Re: Executing Discriminant on different set of questions

Mike

Hi Jon,
 
The paper I cite uses the menu system to assess "Automatic
Linear Modeling" within SIMPLAN.  If one examines the
syntax manual (I have ver 23 handy) on page 1754 in the
Simplan section is a list of models that can be estimated and
among them is "Automatic Linear Models" though the syntax
to implement this analysis is remarkably unclear -- which may
explain why the menu system was used in the paper. 
 
Since my posted my message earlier today, I have found
two different ways of getting all/best subset regression:
 
(1) Huberty who had done work in this area uses a Fortran
program by McCabe to obtain a best subset of variables in
discriminant analysis.  He describes McCabe's program in
the following book:
 
Huberty, C. J., & Olejnik, S. (2006). Applied MANOVA
and discriminant analysis (Vol. 498).
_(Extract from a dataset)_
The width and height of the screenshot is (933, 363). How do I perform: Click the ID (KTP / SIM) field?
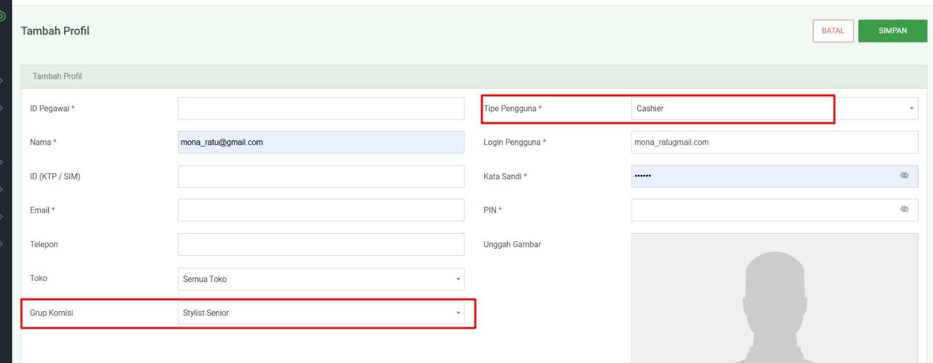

John Wiley & Sons.
 
Chapter 6 on "Ordering and Deleting Variables" Huberty provides
examples of analyses using the McCabe program.  The book is
on books.google.com and is in preview mode (many pages are
available for viewing) and can be accessed here:
 
(2)  The problem with the McCabe program is that though there
is a window's version it is somewhat difficult to locate.  The Wiley
website where the book can be downloaded if your institution
has the right subscription deal with Wiley does not have either the
McCabe program or the datasets that are used in the book (the
authors imply that both should be available).  McCabe has several
papers that provide the code for the procedure but it is kind of
difficult to locate the appropriate sources.  McCabe appears to be
at Perdue and perhaps one can contact him directly about this
program or an updated version.
 
Alternatively, Darlington and Hayes have updated Darlington's
regression textbook and they have a section on all subsets regression
through the use of a macro called RLM which is available for both
SPSS and SAS.  The text is also available on books.google.com and
can be accessed here:
 
RLM is covered in Chapter 8 and Figure 8.2  provides output from
SPSS RLM for the best models based on the criterion one has chosen.
Appendix A goes into more detail about the RLM macro.  The ref for
the book is:
 
Darlington, R. B., & Hayes, A. F. (2016). Regression analysis
and linear models: Concepts, applications, and implementation.
New York, NY: Guilford Publications.
 
And the book's webpage on Guilford is here:
 
If I am not mistaken, Andrew Hayes (2nd author) sometimes chimes in
on this list.
 
However, as Dave Marso has mentioned in a previous post, the problem
as stated seems to be somewhat ridiculous and we still don't know how
many groups are to be discriminated.  So, the is an opportunity for some
to learn a "new:"/old procedure.
 
R fans will find several ways of getting best subsets using different methods; see:
 
Again, until the OP's problem is more clearly stated, it is not clear what the most
appropriate analysis (or even possible).
 
-Mike Palij
New York University
 
----- Original Message -----
Sent: Wednesday, June 07, 2017 10:08 PM
Subject: Re: [SPSSX-L] Executing Discriminant on different set of questions

I wasn't aware of the paper Mike cites, but on a quick look, I didn't find a reference to SIMPLAN.  Is this the right paper and I just missed the reference?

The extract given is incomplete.